I presented my presentation on Agile Foundations and Agile Myths twice this week. First to the PMI Atlanta Professional Growth event. Then today to the Enterprise Application team at Turner. I am pretty happy with the presentation and both were well received. One of the things I promised to both groups was to point people to some of the Agile Project Management resources available in Atlanta.

First, PMI has launched a Virtual Community for Agile Project Management. Both Mike Cottmeyer and I are involved in the core leadership of this team. This community has discussions groups, and with our our new efforts going into next year, the site will have new webinars, a newsletter, and papers.

There is an Agile Atlanta group that meets the first Tuesday of every month at the Matrix Resources offices. This group focuses on Agile development.
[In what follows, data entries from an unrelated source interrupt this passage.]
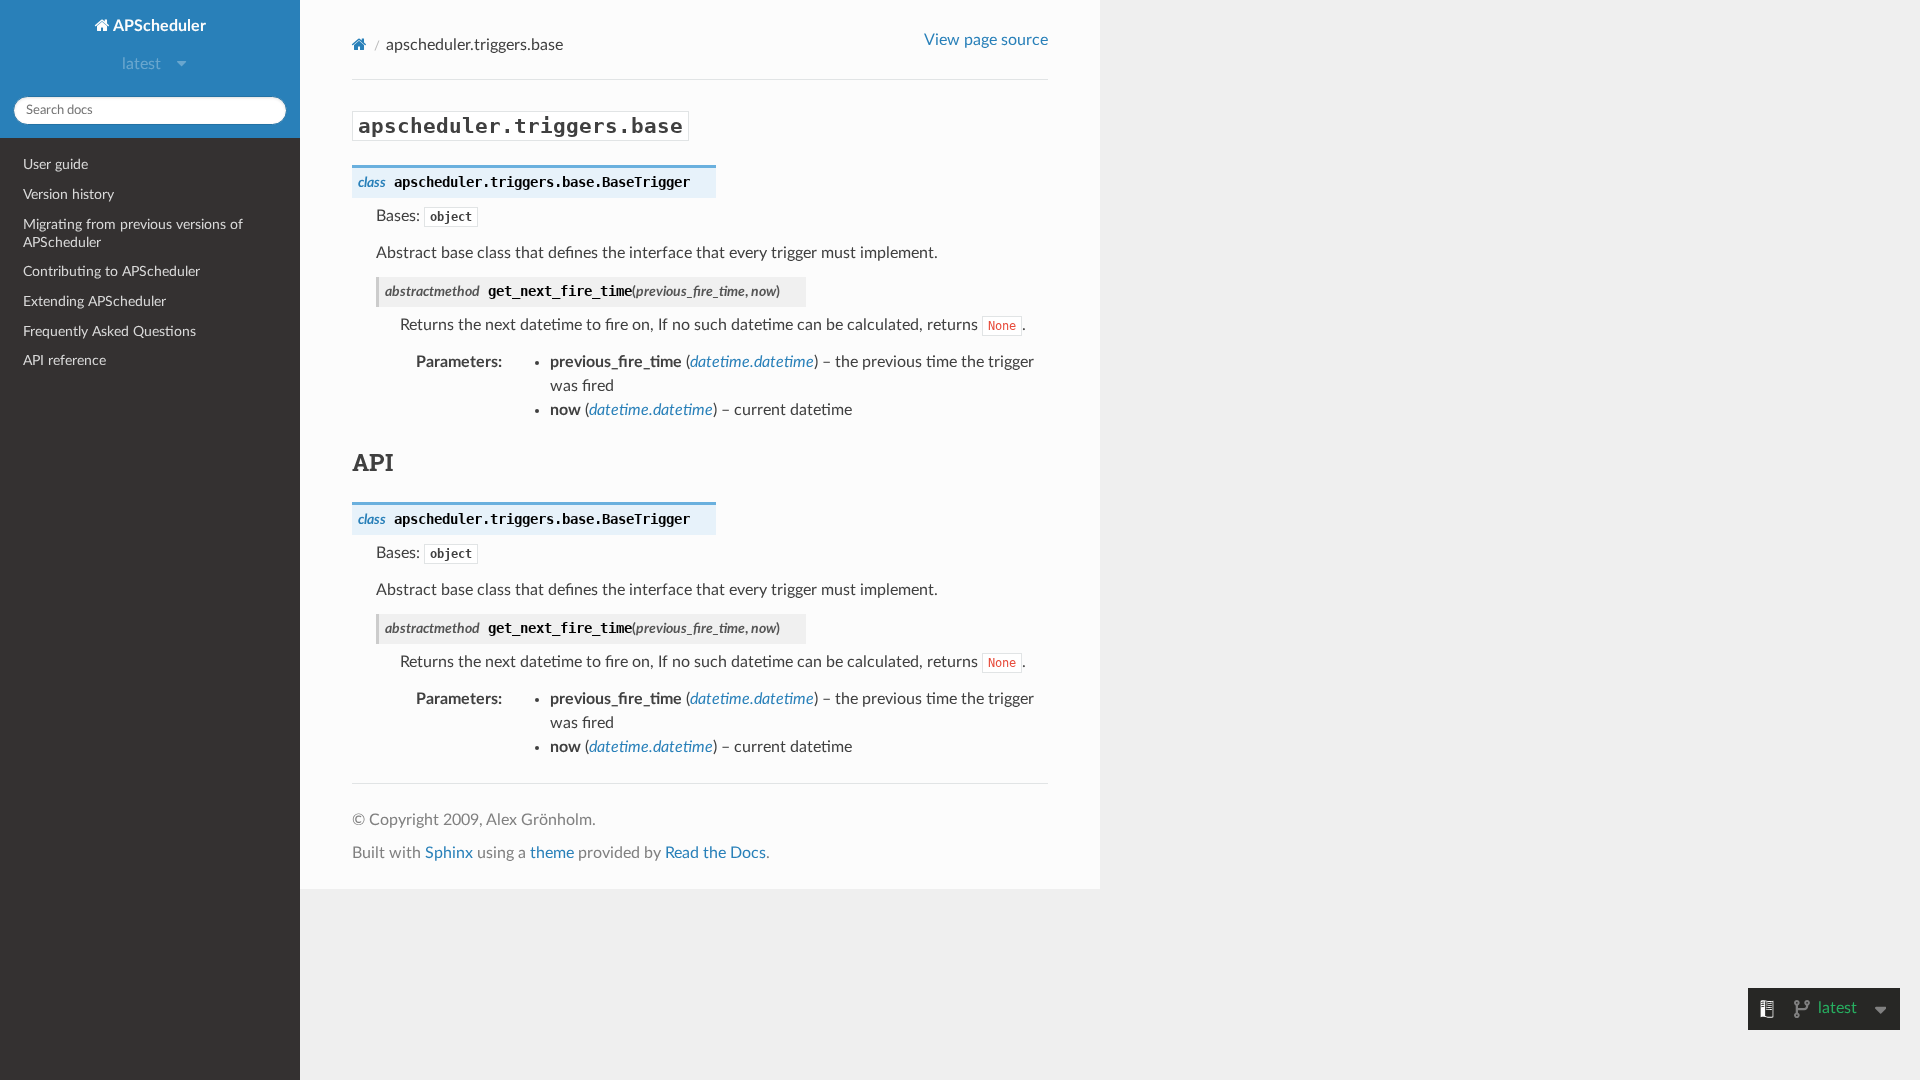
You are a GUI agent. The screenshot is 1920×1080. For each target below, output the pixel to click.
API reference (64, 360)
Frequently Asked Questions (109, 331)
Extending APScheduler (94, 301)
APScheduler (158, 26)
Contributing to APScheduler (111, 271)
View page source (986, 40)
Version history (68, 194)
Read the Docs (715, 853)
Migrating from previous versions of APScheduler (133, 233)
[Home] (359, 44)
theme (552, 853)
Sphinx (449, 853)
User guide (55, 164)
There is a Scrum Atlanta group that meets the 4th Wednesday of each month – except November and December sometimes. This is a broader group than the Agile Atlanta group – including project managers, testers, business analysts, and Scrum advocates.

Mike and I are also in the process of forming a PMI Agile Local Interest Group. Follow me here for more information. We hope to have details on where and when we are meeting pretty soon. This group will focus on Project Management for Agile Organizations and Scaling Agile into the Enterprise.

To all the people who attended my talks this week, thanks coming out and for the great feedback. Please come participate in the Agile community here in Atlanta.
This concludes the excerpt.